# 讀黃老



## e.ma

請問一下

讀黃老的人就是讀什麼

謝謝你們的幫助


----------



## kastner

“黄老” 就是 “黄帝、老子（的学说）”的简称。在政治上，表现为“无为而治”，在文化上，则是道教求长生。含义有很多。
不知道你需要更深入了解些什么。


如果你是读中国历史遇到这个词，那么它的含义就是：在西汉初年施行的“黄老之治”，有点像今天欧洲的“小政府、大社会”(Minarchism)。


----------



## e.ma

谢谢你 kastner 君
我的问题是: 老这个字大概是不是指老子的道德经。而黄呢， 表不表示任何古经。
打扰你了


----------



## kastner

如果讲到 养生之道，那么的确“黄”可以指《黄帝内经》，而“老”可以指《老子》（又《道德经》）。
不知你所问的“读黄老”原话是什么？


----------



## AVim

e.ma said:


> 谢谢你 kastner 君
> 我的问题是: 老这个字大概是不是指老子的道德经。而黄呢， 表不表示任何古经。
> 打扰你了



黃老应该是泛指这一类的书，不特指哪一本。


----------



## kastner

AVim said:


> 黃老应该是泛指这一类的书，不特指哪一本。



嗯，AVim 君说的很对，是一类书。
不过我想 e.ma 大概是问字面意思吧。


----------



## AVim

kastner said:


> 嗯，AVim 君说的很对，是一类书。
> 不过我想 e.ma 大概是问字面意思吧。



我想不可分开理解。"黃老"应看做一个词, 代表一种思想，无法确定是哪一本著作。况且



> 一般引证古书，号称为黄帝的著述，如医药书籍的黄帝《内经》，以及道家流传用于兵法或谋 略学的黄帝《阴符经》等，历来学者，几乎都公认是后世的伪书。
> http://zhidao.baidu.com/question/23038016.html


----------



## kastner

AVim said:


> 我想不可分开理解。"黃老"应看做一个词, 代表一种思想，无法确定是哪一本著作。
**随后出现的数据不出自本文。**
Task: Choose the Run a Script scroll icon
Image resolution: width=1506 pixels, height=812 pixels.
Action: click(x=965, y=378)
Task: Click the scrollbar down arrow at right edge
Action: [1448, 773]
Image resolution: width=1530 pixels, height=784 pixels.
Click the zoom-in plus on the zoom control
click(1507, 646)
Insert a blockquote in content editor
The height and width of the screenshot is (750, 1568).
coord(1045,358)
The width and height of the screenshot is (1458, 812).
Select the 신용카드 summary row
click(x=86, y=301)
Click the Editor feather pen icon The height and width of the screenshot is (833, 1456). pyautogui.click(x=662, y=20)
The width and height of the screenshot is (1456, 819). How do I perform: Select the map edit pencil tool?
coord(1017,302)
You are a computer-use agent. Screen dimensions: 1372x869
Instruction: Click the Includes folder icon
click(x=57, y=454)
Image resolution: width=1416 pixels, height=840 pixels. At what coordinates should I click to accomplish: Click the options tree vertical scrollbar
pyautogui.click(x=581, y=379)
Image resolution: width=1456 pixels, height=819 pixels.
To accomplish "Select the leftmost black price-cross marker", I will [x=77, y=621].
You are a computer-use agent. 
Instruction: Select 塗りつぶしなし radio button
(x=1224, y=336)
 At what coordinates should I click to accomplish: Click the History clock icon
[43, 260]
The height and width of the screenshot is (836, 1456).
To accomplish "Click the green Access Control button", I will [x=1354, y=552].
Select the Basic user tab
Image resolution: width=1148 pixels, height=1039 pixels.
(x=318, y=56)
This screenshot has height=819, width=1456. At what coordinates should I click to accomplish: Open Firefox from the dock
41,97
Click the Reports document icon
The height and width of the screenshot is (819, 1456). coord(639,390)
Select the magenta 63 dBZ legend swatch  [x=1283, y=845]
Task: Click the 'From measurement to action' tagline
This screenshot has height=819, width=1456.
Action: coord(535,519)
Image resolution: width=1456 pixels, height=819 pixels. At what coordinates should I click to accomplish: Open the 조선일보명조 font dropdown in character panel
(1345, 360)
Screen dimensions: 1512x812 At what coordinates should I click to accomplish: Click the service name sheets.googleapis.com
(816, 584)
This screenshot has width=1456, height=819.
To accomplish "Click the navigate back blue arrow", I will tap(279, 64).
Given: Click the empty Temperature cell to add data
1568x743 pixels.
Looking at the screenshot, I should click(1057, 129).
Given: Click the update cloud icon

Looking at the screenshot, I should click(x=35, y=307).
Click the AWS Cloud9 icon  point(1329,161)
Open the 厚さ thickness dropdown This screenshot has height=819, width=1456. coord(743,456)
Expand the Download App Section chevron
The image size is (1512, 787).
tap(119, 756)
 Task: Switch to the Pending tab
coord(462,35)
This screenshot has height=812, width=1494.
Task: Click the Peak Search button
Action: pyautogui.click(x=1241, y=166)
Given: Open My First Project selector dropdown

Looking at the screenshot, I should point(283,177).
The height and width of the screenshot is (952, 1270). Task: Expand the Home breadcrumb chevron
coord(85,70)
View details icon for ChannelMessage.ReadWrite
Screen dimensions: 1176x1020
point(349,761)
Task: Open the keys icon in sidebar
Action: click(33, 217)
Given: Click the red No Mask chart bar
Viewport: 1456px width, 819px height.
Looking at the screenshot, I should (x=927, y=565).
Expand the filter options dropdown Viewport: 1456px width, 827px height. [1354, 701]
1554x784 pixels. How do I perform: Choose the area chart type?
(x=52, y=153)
况且



所谓字面意义，就是指代，并不是实质，为了解释起来方便而已。

换个称谓，比如“读孔孟”，介绍《论语》、《孟子》是必不可少的，仅仅局限于这两本书当然不够全面，可能还包括其他经、典。
但平常说“读孔孟”，拿出孔子弟子门人编的《论语》、孟子的《孟子》这两本作为儒家思想的代表，没啥大错啦。同理可证“黄老”按照字面翻译，粗略解释为《内经》和《道德经》


----------



## AVim

Hi kastner,
怎么说呢，在没有可靠证据的前提下，我觉得黄帝的思想（或著作）是不可信的。
因而，从坏的方面去推测，“黄老”其实是道家为抬高自己地位而故意跟“黄帝”拉关系的结果，实际上就是老子的学说。从这个意义上讲，“黄老”与“老庄”、“孔孟”等词的意思是有本质不同的。简言之：
“黄老” == “老”

从字面意义上，我认为 若“黄老”指人，则指代“黄帝”、“老子”；若指著作，则应只选老子的。

 你说呢?


----------



## e.ma

谢谢你们俩为的帮助。
我现在很清楚。


----------



## kastner

AVim said:


> Hi kastner,
> 怎么说呢，在没有可靠证据的前提下，我觉得黄帝的思想（或著作）是不可信的。
> 因而，从坏的方面去推测，“黄老”其实是道家为抬高自己地位而故意跟“黄帝”拉关系的结果，实际上就是老子的学说。从这个意义上讲，“黄老”与“老庄”、“孔孟”等词的意思是有本质不同的。简言之：
> “黄老” == “老”
> 
> 从字面意义上，我认为 若“黄老”指人，则指代“黄帝”、“老子”；若指著作，则应只选老子的。
> 
> 你说呢?



嗯，有道理。实质上是这样，我完全认同。就是觉得给外国人解释起来，过于复杂了。
我又想了下，还是按你的解释，说成一类书比较好。

@e.ma,
黄老，不如你就理解成“道家或者道教思想/著作”吧。


----------



## e.ma

我就这么理解的。 
而顺便学了不少的有意思的东西。
啊呀，你们这个中国的文化，越学越大。。。

谢谢朋友


----------



## kastner

是非常深奥的 

很多都是后人的“托古伪作”，AVim 君说的“黄老=老”，如果再讨论下去，我们会发现那类著作其实跟老子的原意相差很大，或者说跟老子（及其思想）也没有直接关系（政治上的“清静无为”与它还有间接关系，而道教则是牵强附会）。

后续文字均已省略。